Perbuatan umumnya dilandasi oleh motivasi.
Motivasi inilah yg menjadi acuan pelaku utk mewujudkannya. Motivasi sbg
penyemangat dan konsepsi yg menuntut adanya pemenuhan. Dlm sudut ini, suatu tindakan yg dilakukan akan menjadi bernilai atau
bahkan hilang nilanya tergantung tujuan yg ditargetkan pelakunya. Misal ;
seseorang yg shalat dgn motivasi (tujuan yg ditargetkan) adl mengharap
ridha Allah , mk perbuatan ini menjadi amal terbaik, dan nilai ini akan akan
menjadi sia-sia dihadapan Allah bila ia melaksanakannya untuk msl mendapatkan
kedudukan atau kemuliaan di hadapan manusia lainnya. Dalam pemahaman ini , kita perlu cermat dlm penanaman bentuk
motivasi dalam diri di setiap tindakan kita.
Dr Umar
Sulaiman ‘Abdullah al-Asyqar (Al-Ikhlash , Fa’budullaha Mukhlisan Lahu ad-Din),
berkata bhw ikhlas sbg tujuan tunggal. Ikhlas bukan berarti menghadap kpd
Allah dlm suatu perbuatan, namun mengarahkan seluruh amal perbuatan semata kpd
Allah, bukan yg lain. Kita coba ulas
Tasmi' sbg salah satu bentuk dari berbagai ragam motivasi yg bisa jadi terlewatkan dari
perhatian.
Imam Bukhari dalam Shahihnya bab Ar-Riya’ wa as-Sum’ah, menyatakan bhw
Rasulullah saw bersabda, yg artinya “ Orang yg memperdengarkan sesuatu, mk
Allah memperdengarkannya , dan orang yg memperlihatkan sesuatu , maka Allah
memperlihatkannya “ (Hr Bukhari, riwayat dari Jundub bin abdullah , Fath
al-Bari XI -336).
Dalam sumber lain bahwa
Rasulullah bersabda, “barang
siapa ingin didengar amalnya, mk Allah akan memperdengarkan amalnya kpd
manusia. barang siapa ingin dilihat amalnya, mk Allah akan memperlihatkan
amalnya kepada manusia. (lafadz dari al-Bukhari).

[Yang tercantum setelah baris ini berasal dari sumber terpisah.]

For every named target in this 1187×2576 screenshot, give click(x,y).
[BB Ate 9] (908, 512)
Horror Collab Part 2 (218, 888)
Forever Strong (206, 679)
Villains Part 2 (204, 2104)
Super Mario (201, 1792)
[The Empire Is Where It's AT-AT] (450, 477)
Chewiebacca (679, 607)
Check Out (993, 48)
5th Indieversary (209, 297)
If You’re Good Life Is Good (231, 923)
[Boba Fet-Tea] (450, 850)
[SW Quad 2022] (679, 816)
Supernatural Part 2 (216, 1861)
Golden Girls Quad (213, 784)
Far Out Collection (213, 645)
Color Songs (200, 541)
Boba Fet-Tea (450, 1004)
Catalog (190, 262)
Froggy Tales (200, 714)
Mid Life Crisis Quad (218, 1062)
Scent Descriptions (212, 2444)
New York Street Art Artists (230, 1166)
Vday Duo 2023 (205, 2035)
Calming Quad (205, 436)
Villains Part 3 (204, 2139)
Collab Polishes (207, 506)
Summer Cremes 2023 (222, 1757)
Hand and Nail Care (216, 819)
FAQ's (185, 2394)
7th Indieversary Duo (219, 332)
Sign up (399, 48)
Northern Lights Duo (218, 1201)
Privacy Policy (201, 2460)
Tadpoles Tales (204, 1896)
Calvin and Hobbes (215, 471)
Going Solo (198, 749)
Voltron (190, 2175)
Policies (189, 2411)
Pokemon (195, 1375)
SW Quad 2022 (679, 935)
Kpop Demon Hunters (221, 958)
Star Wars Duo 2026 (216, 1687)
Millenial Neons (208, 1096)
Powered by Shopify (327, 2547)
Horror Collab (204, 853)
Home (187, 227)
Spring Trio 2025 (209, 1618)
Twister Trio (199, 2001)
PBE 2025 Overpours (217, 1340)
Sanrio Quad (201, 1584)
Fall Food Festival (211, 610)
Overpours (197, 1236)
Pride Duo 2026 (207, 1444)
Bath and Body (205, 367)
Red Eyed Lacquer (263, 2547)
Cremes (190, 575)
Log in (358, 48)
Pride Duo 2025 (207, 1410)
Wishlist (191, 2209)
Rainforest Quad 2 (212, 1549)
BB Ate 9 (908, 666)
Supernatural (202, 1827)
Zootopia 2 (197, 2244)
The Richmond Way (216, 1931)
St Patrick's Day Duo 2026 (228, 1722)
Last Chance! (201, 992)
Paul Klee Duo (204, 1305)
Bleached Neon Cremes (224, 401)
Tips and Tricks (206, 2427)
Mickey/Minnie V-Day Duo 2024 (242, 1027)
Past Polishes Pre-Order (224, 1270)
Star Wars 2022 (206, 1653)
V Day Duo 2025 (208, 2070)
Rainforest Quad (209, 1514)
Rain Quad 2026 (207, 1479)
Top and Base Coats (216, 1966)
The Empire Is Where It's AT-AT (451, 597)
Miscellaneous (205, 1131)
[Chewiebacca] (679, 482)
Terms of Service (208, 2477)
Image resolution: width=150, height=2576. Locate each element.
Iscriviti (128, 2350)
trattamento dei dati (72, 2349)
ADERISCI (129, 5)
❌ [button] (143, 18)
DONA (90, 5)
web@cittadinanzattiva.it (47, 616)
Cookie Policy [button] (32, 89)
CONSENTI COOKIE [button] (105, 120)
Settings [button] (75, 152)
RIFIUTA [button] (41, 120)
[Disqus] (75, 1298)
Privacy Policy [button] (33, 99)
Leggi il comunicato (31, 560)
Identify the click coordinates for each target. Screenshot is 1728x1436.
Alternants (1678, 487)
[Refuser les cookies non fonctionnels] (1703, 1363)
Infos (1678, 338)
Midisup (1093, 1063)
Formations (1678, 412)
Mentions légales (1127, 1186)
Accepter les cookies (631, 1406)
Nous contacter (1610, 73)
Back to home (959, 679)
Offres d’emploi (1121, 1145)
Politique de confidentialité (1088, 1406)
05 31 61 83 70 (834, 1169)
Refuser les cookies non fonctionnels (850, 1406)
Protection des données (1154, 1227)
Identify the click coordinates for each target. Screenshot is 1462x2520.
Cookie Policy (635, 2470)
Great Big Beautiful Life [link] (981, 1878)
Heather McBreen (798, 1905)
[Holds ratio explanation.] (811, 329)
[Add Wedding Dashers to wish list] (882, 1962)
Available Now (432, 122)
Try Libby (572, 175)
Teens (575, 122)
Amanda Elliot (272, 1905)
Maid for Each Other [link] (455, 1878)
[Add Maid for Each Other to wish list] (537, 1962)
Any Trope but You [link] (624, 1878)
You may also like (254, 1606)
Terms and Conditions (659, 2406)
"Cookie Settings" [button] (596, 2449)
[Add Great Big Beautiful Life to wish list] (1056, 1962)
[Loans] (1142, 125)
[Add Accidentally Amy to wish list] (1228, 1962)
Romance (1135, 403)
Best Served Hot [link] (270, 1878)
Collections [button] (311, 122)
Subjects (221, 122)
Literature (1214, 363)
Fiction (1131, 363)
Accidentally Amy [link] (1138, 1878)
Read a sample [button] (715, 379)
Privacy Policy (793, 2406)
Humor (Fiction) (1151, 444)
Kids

Hadist Abu Hindi ad-Dari riwayat baihaqi, ath-Thabrani, dan
Ahmad dgn redaksi dari Imam Ahmad, sesungguhnya Abu Hindi mendengar Rasulullah
saw bersabda , yg artinya , “Barangsiapa yang melaksanakan suatu
amal dengan riya dan sum’ah, maka Allah akan memperlihatkan dan
memperdengarakan amal itu di hari kiamat. (al-Mundziri
berkata, “Sanadnya baik.” a;-Haitsami berkata, “Perawi Ahmad, al-Bazzar, dan
salah satu sanad at-Thabrani adalah para perawi yang shahih”).
Hadist riwayat Ibnu majah, Baihaqi dan al
Hakim, ia berkata, ” hadist ini shahih tidak ada penyakitnya.
Dari Zaid bin Aslam, dari bapaknya, bahwa
Uamr ra. telah keluar menuju masjid kemudian ia menemukan Muadz sedang menangis
dekat kuburan Rasululah saw. Umar berkata,
“Apa yang membuatmu menangis?” Muadz berkata, “Aku menangis karena ingat suatu
hadist yang pernah aku dengar dari Rasulullah saw, beliau berkata, “Riya yang
sedikit itu syirik. barangsiapa yang memusuhi wali-wali Allah, maka ia telah
memerangi Allah secara terang-terangan.
Sesungguhnya Allah Swt. mencintai orang-orang
yang berbuat baik yang bersih hatinya, dan tersembunyi. Jika mereka tidak ada,
maka mereka di cari, jika mereka hadir, maka mereka tidak di kenal. hati mereka
merupakan pelita-pelita petunjuk, mereka keluar dari setiap debu yang gelap”
Dari hal itu, maka ada perbedaan antara riya’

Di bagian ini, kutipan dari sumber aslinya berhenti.